For 800 years, 42 pages of one of the world’s most important early New Testament manuscripts were lost.
Now these “ghost” pages have finally been found.
An international team of researchers led by Professor Garrick Allen at the University of Glasgow has recovered the lost pages from a 6th-century copy of the Letters of St. Paul that was torn apart in the 13th century.
Rather than destroyed, the pages were scraped, re-inked, and recycled as binding material and pages inside other manuscripts. The surviving fragments ended up scattered in libraries from Italy to Greece, Russia, Ukraine, and France.
The key to the recovery was a chemical accident that happened 800 years ago. When monks re-inked the parchment pages, the new ink reacted with the old and burned a faint mirror image of the original text onto the facing page.
Those “ghost” impressions are almost completely invisible to the naked eye, it took centuries for scientists to find them.
“The breakthrough came from an important starting point: we knew that at one point, the manuscript was re-inked,” Allen explained.
“The chemicals in the new ink caused ‘offset’ damage to facing pages, essentially creating a mirror image of the text on the opposite leaf — sometimes leaving traces several pages deep, barely visible to the naked eye but very clear with latest imaging techniques.”
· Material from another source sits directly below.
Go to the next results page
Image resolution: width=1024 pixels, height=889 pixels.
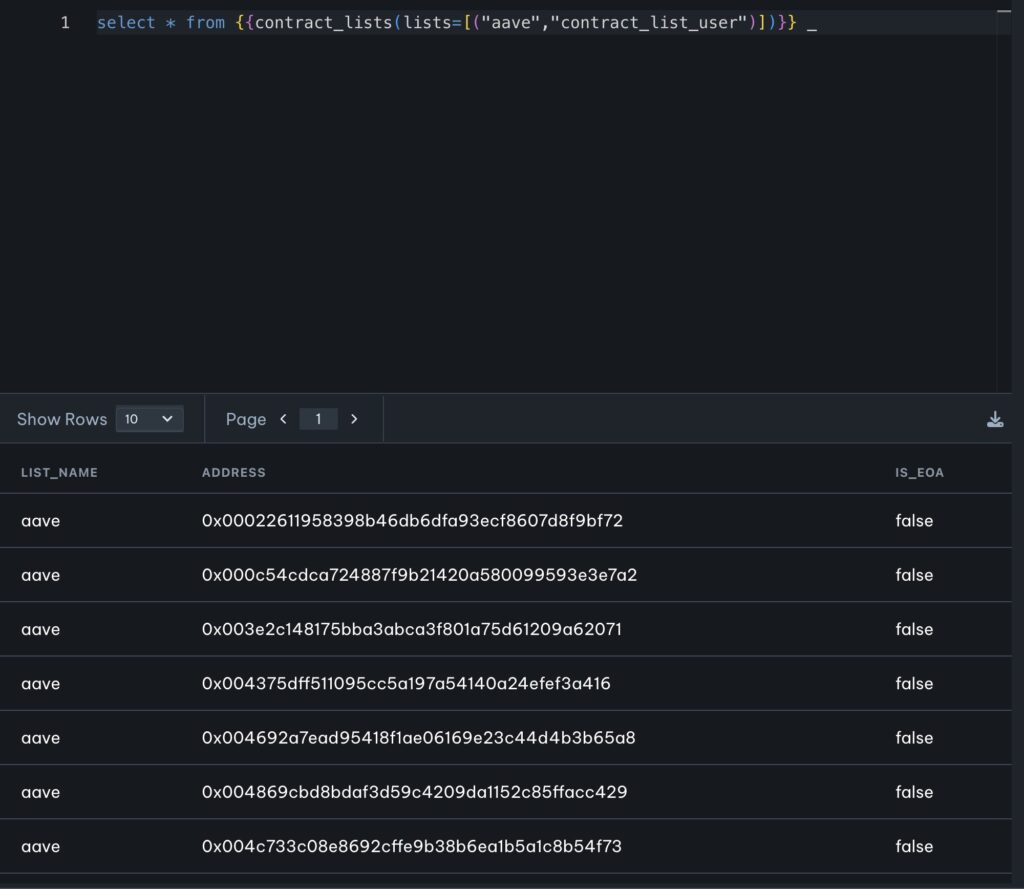(354, 419)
The team used a special imaging to process the surviving physical pages and pull the “ghost” text out of the parchment. Radiocarbon dating confirmed the recovered material dated to the 6th century.
What they found inside those ghost pages rewrites what historians thought they knew about early Bibles. The recovered pages contain the earliest known examples of chapter lists for Paul’s Letters, and the chapter divisions are dramatically different from the way the same letters are divided in modern Bibles. The discovery sheds light on how early Christian communities read, organized, and understood the Holy texts and how it has evolved over the centuries.
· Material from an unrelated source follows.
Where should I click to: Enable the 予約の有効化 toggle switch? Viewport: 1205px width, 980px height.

The pages also reveal how 6th-century scribes worked. The corrections scribes made, the annotations they added, and the way they interacted with what they considered holy scripture.
Allen called the scale of the recovery a huge development in Biblical study.
“Given that Codex H is such an important witness to our understanding of Christian scripture, to have discovered any new evidence — let alone this quantity — of what it originally looked like is nothing short of monumental,” he said.